Support Questions
Find answers, ask questions, and share your expertise
Announcements
Alert: Welcome to the Unified Cloudera Community. Former HCC members be sure to read and learn how to activate your account here.

How to optimize Spark application in case table with too many columns?

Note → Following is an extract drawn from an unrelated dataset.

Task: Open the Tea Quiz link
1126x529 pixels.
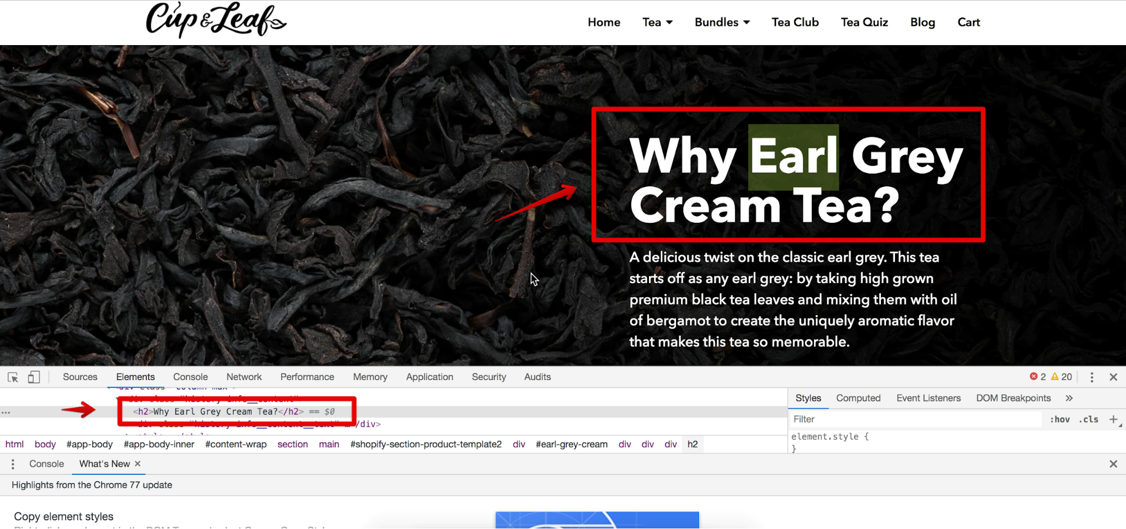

How to optimize Spark application in case table with too many columns?

New Contributor

I have a simple Spark application for data validation between source like DB2,Oracle and target Hive. My application is working fine when running against table with columns around 200-250 but same code starts lagging and take too much time to complete when run for table with 400 columns and 9 million records or more. I have attached complete code (tried in yarn-client and yarn-cluster mode both.) Below is the function which is comparing data of two tables.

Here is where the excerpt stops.